Which Team Dictates The Pace?
Just like when Tommy Lloyd was on Mark Few’s coaching staff at Gonzaga, the Wildcats tally the fifth-quickest adjusted tempo (via KenPom) in the country. On the flip side, Kelvin Sampson’s Cougars rank No. 334 in that department.
Even though Arizona presents more size at nearly every position, Houston boasts the premier gang rebounding clan across Division I. In particular, it’s racking up the third-highest offensive rebounding percentage in the country. Lloyd’s group struggles to restrict second-chance opportunities, as TCU accrued 20 in their Round of 32 overtime clash.

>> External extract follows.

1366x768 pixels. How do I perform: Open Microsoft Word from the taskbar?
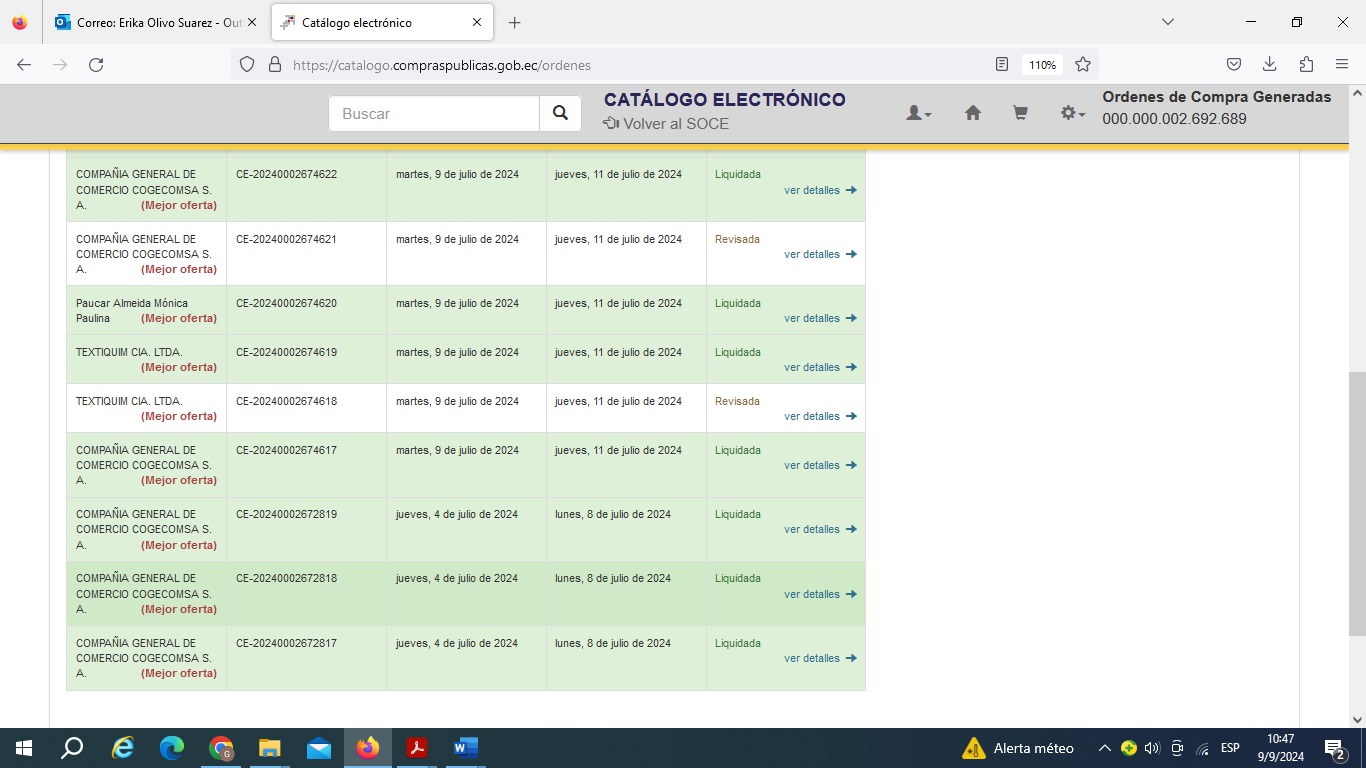(x=465, y=748)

If the Cougars are gathering an abundance of offensive rebounds, that would inevitably hinder the Wildcats’ ability to zip up and down the court.
Projecting Lloyd’s adjustment isn’t straightforward. Arizona shied away from playing its two 7-footers — Christian Koloko and Oumar Ballo — together to close things out against Horned Frogs despite expanding the lead with both on the floor.
But he may adjust early on if Houston exploits its most glaring concern. Regardless of which coach wins the tactical war, we’ll likely see a slower tempo play out.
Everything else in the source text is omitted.